Pixel coordinate grounding data:
⟨
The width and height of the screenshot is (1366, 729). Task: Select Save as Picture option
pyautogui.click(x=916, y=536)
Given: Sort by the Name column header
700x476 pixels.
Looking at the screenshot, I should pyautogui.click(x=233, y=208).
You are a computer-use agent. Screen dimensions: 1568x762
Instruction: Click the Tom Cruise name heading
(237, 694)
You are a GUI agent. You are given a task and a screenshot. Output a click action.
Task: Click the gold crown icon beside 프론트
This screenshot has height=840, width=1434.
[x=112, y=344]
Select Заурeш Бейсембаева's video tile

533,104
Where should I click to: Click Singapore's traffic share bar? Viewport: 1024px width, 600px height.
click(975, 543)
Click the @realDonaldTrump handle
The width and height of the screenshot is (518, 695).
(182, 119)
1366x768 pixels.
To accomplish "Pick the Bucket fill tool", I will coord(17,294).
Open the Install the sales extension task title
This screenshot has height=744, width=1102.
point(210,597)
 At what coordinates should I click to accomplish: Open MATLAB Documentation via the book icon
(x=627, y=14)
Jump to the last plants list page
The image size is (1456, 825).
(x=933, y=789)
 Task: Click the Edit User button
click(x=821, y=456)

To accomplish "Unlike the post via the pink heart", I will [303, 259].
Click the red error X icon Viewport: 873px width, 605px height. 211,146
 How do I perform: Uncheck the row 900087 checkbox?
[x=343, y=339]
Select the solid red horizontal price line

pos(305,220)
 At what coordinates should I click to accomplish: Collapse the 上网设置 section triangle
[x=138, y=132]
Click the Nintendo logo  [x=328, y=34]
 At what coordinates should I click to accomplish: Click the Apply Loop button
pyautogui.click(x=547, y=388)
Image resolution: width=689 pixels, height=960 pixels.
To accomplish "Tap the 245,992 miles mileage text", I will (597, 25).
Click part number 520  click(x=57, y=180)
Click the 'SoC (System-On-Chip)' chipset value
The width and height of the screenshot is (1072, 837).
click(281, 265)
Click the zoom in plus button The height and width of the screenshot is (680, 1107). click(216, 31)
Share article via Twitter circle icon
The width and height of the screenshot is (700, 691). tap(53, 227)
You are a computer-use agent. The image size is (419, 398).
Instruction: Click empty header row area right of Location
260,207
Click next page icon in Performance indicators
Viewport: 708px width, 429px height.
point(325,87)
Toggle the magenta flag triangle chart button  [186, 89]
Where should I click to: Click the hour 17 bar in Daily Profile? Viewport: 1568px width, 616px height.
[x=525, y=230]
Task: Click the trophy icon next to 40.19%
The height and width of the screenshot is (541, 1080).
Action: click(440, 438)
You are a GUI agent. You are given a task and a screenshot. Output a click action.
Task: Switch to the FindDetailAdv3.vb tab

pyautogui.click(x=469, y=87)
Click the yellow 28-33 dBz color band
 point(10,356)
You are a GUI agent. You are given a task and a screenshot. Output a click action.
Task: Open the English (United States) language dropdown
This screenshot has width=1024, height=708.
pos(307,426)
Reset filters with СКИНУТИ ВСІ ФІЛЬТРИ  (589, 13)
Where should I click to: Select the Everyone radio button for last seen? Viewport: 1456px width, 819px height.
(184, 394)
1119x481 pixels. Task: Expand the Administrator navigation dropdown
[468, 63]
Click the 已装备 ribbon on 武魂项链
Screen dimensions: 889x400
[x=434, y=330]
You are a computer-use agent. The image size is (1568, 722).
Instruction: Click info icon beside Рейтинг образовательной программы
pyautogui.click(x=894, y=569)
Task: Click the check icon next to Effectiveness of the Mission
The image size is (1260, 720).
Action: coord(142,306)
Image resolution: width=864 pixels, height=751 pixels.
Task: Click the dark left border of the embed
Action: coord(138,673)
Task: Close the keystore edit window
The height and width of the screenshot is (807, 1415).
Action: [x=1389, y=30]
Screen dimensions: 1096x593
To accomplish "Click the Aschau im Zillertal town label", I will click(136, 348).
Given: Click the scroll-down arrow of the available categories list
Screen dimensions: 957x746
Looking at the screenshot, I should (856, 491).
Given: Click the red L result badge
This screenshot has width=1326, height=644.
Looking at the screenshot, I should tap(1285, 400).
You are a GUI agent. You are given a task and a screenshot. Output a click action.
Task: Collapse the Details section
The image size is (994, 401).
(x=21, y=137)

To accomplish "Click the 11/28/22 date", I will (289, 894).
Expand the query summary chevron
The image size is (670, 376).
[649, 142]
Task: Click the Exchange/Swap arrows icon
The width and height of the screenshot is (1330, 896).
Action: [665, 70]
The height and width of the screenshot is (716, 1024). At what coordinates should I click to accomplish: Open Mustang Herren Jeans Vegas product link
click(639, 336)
⟩
Write out the records above exactly as given.

The width and height of the screenshot is (1366, 729). Task: Select Save as Picture option
pyautogui.click(x=916, y=536)
Given: Sort by the Name column header
700x476 pixels.
Looking at the screenshot, I should pyautogui.click(x=233, y=208).
You are a computer-use agent. Screen dimensions: 1568x762
Instruction: Click the Tom Cruise name heading
(237, 694)
You are a GUI agent. You are given a task and a screenshot. Output a click action.
Task: Click the gold crown icon beside 프론트
This screenshot has height=840, width=1434.
[x=112, y=344]
Select Заурeш Бейсембаева's video tile

533,104
Where should I click to: Click Singapore's traffic share bar? Viewport: 1024px width, 600px height.
click(975, 543)
Click the @realDonaldTrump handle
The width and height of the screenshot is (518, 695).
(182, 119)
1366x768 pixels.
To accomplish "Pick the Bucket fill tool", I will coord(17,294).
Open the Install the sales extension task title
This screenshot has height=744, width=1102.
point(210,597)
 At what coordinates should I click to accomplish: Open MATLAB Documentation via the book icon
(x=627, y=14)
Jump to the last plants list page
The image size is (1456, 825).
(x=933, y=789)
 Task: Click the Edit User button
click(x=821, y=456)

To accomplish "Unlike the post via the pink heart", I will [303, 259].
Click the red error X icon Viewport: 873px width, 605px height. 211,146
 How do I perform: Uncheck the row 900087 checkbox?
[x=343, y=339]
Select the solid red horizontal price line

pos(305,220)
 At what coordinates should I click to accomplish: Collapse the 上网设置 section triangle
[x=138, y=132]
Click the Nintendo logo  [x=328, y=34]
 At what coordinates should I click to accomplish: Click the Apply Loop button
pyautogui.click(x=547, y=388)
Image resolution: width=689 pixels, height=960 pixels.
To accomplish "Tap the 245,992 miles mileage text", I will (597, 25).
Click part number 520  click(x=57, y=180)
Click the 'SoC (System-On-Chip)' chipset value
The width and height of the screenshot is (1072, 837).
click(281, 265)
Click the zoom in plus button The height and width of the screenshot is (680, 1107). click(216, 31)
Share article via Twitter circle icon
The width and height of the screenshot is (700, 691). tap(53, 227)
You are a computer-use agent. The image size is (419, 398).
Instruction: Click empty header row area right of Location
260,207
Click next page icon in Performance indicators
Viewport: 708px width, 429px height.
point(325,87)
Toggle the magenta flag triangle chart button  [186, 89]
Where should I click to: Click the hour 17 bar in Daily Profile? Viewport: 1568px width, 616px height.
[x=525, y=230]
Task: Click the trophy icon next to 40.19%
The height and width of the screenshot is (541, 1080).
Action: click(440, 438)
You are a GUI agent. You are given a task and a screenshot. Output a click action.
Task: Switch to the FindDetailAdv3.vb tab

pyautogui.click(x=469, y=87)
Click the yellow 28-33 dBz color band
 point(10,356)
You are a GUI agent. You are given a task and a screenshot. Output a click action.
Task: Open the English (United States) language dropdown
This screenshot has width=1024, height=708.
pos(307,426)
Reset filters with СКИНУТИ ВСІ ФІЛЬТРИ  (589, 13)
Where should I click to: Select the Everyone radio button for last seen? Viewport: 1456px width, 819px height.
(184, 394)
1119x481 pixels. Task: Expand the Administrator navigation dropdown
[468, 63]
Click the 已装备 ribbon on 武魂项链
Screen dimensions: 889x400
[x=434, y=330]
You are a computer-use agent. The image size is (1568, 722).
Instruction: Click info icon beside Рейтинг образовательной программы
pyautogui.click(x=894, y=569)
Task: Click the check icon next to Effectiveness of the Mission
The image size is (1260, 720).
Action: coord(142,306)
Image resolution: width=864 pixels, height=751 pixels.
Task: Click the dark left border of the embed
Action: coord(138,673)
Task: Close the keystore edit window
The height and width of the screenshot is (807, 1415).
Action: [x=1389, y=30]
Screen dimensions: 1096x593
To accomplish "Click the Aschau im Zillertal town label", I will click(136, 348).
Given: Click the scroll-down arrow of the available categories list
Screen dimensions: 957x746
Looking at the screenshot, I should (856, 491).
Given: Click the red L result badge
This screenshot has width=1326, height=644.
Looking at the screenshot, I should tap(1285, 400).
You are a GUI agent. You are given a task and a screenshot. Output a click action.
Task: Collapse the Details section
The image size is (994, 401).
(x=21, y=137)

To accomplish "Click the 11/28/22 date", I will (289, 894).
Expand the query summary chevron
The image size is (670, 376).
[649, 142]
Task: Click the Exchange/Swap arrows icon
The width and height of the screenshot is (1330, 896).
Action: [665, 70]
The height and width of the screenshot is (716, 1024). At what coordinates should I click to accomplish: Open Mustang Herren Jeans Vegas product link
click(639, 336)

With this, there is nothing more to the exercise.